(lettres [sons) sens]


Apprendre à lire à un enfant est à la portée de quiconque sait lire et a la volonté de mener à bien cette entreprise. Il faut y consacrer un à deux quarts d’heure chaque jour, pendant trois à six mois, aller au rythme de l’enfant, sans jamais le presser ni s’énerver.

Le manuel proposé ici est conçu à l’usage de la mère ou du père qui veut apprendre à lire à son enfant. Car l’idéal pour cet apprentissage, c’est la leçon particulière. La lecture n’est pas un sport collectif, elle ne se prête pas à un enseignement en groupe.
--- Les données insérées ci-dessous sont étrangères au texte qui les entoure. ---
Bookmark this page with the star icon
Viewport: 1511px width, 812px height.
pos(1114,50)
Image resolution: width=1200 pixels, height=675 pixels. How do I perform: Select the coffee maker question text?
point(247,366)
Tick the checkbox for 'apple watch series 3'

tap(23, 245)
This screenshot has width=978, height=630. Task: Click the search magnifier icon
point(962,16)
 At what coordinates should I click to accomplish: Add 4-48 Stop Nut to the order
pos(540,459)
La lecture est une activité individuelle, personnelle, intime même. On apprend plus aisément à lire comme on apprend à jouer d’un instrument de musique : en très petit nombre — un élève, deux peut-être, trois par exception, au-delà l’apprentissage ne peut se faire au rythme de l’enfant.
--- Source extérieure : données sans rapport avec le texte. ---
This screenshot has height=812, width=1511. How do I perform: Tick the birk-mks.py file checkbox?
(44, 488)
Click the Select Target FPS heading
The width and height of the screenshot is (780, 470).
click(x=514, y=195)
L’apprentissage systématique peut commencer à cinq ans, plus tôt parfois, quand l’enfant sait produire distinctement les trente-six sons du français, qu’il connaît les chiffres, et qu’il reconnaît les lettres et les désigne par leurs noms usuels — comme il fait les parties de son corps, par exemple. Dès que l’enfant parle, on peut commencer à lui apprendre les lettres sans les associer à des sons (ni à des mots). La plupart des lettres participant à la représentation de plusieurs sons différents, il n’est pas pertinent de lier trop étroitement chacune à un son déterminé. Il sera au contraire plus facile à l’enfant de comprendre leurs multiples utilisations s’il n’a pas à se débarrasser d’une première fixation exclusive.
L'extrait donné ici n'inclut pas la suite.